Wiedereinsetzung bei Klageerhebung vor Zugang des Erstregistrierungsbriefs für das besondere elektronische Steuerberaterpostfach (beSt)
Wenn ein Steuerberater in der Übergangszeit zwischen der erstmaligen Anwendbarkeit der Regelungen über das beSt (01.01.2023) und dem späteren tatsächlichen Erhalt des für ihn bestimmten Erstregistrierungsbriefs eine Klage noch per Telefax erhebt, weil er entsprechend der Verlautbarungen der Steuerberaterkammern davon ausgeht, dass eine Nutzungspflicht erst nach Zugang des Erstregistrierungsbriefs besteht, kann eine solche Klage unter den Voraussetzungen einer Wiedereinsetzung zulässig sein. Dies hat der Bundesfinanzhof in einem kürzlich veröffentlichten Urteil entschieden.
Hintergrund
Der Kläger beantragte im Klageverfahren einen Investitionsabzugsbetrag für einen zu eröffnenden Gewerbebetrieb. Seine damalige Prozessbevollmächtigte (P) erhob am 18.01.2023 per Telefax Klage gegen die vom Finanzamt am 14.12.2022 zur Post gegebene Einspruchsentscheidung.
Das Finanzgericht wies den Kläger mit Schreiben vom 20.01.2023 darauf hin, dass die Klageerhebung wegen Nichtbeachtung der Anforderungen des § 52d der Finanzgerichtsordnung (FGO) unwirksam sei. Der Kläger legte daraufhin am 31.01.2023 die "Kammermitteilunge" der für P zuständigen Steuerberaterkammer Stuttgart vom 10.11.2022 vor. Darin heißt es: “Die Bundessteuerberaterkammer (BStBK) macht darauf aufmerksam, dass die Berufsträger/innen erst mit Erhalt des Registrierungsbriefes der Bundessteuerberaterkammer dazu verpflichtet sind, ihr besonderes elektronisches Steuerberaterpostfach (beSt) zu nutzen. Diese Briefe werden ab Januar 2023 in einzelnen Tranchen verschickt.“
Das Finanzgericht sah die Klage als unzulässig an, weil sie nicht in der durch § 52d FGO vorgeschriebenen Form erhoben worden sei. "Spätestens" ab dem 01.01.2023 habe P ein sicherer Übermittlungsweg zur Verfügung gestanden. Das beSt sei seit dem 01.01.2023 grundsätzlich funktionsbereit gewesen.

◆ ◆ ◆ ◆

ZU ERLEDIGENDE AUFGABE. Schreib aus dem Lesetext oben die Stelle von „Wenn ein Steuerberater“ bis „Post gegebene Einspruchsentscheidung.“ wortgetreu ab.

[Einige Datensätze]
◆ ◆ ◆ ◆

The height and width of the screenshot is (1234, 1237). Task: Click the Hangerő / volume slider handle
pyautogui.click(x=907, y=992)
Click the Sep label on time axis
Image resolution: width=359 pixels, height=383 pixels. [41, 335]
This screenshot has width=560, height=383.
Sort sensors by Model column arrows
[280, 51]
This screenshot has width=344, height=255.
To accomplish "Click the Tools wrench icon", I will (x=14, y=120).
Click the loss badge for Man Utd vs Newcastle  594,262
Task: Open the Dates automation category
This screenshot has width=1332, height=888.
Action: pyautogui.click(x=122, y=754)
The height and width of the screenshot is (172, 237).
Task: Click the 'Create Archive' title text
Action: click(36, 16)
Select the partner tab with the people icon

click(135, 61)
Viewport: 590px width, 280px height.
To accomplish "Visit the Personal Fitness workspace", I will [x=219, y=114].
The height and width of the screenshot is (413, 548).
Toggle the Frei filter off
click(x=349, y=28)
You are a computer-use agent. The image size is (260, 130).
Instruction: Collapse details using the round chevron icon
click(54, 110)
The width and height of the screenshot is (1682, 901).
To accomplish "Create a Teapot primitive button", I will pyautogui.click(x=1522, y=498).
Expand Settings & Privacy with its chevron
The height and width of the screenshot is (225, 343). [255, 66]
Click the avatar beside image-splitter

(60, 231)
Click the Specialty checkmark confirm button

◆ ◆ ◆ ◆

LÖSUNG DER AUFGABE.
Wenn ein Steuerberater in der Übergangszeit zwischen der erstmaligen Anwendbarkeit der Regelungen über das beSt (01.01.2023) und dem späteren tatsächlichen Erhalt des für ihn bestimmten Erstregistrierungsbriefs eine Klage noch per Telefax erhebt, weil er entsprechend der Verlautbarungen der Steuerberaterkammern davon ausgeht, dass eine Nutzungspflicht erst nach Zugang des Erstregistrierungsbriefs besteht, kann eine solche Klage unter den Voraussetzungen einer Wiedereinsetzung zulässig sein. Dies hat der Bundesfinanzhof in einem kürzlich veröffentlichten Urteil entschieden.
Hintergrund
Der Kläger beantragte im Klageverfahren einen Investitionsabzugsbetrag für einen zu eröffnenden Gewerbebetrieb. Seine damalige Prozessbevollmächtigte (P) erhob am 18.01.2023 per Telefax Klage gegen die vom Finanzamt am 14.12.2022 zur Post gegebene Einspruchsentscheidung.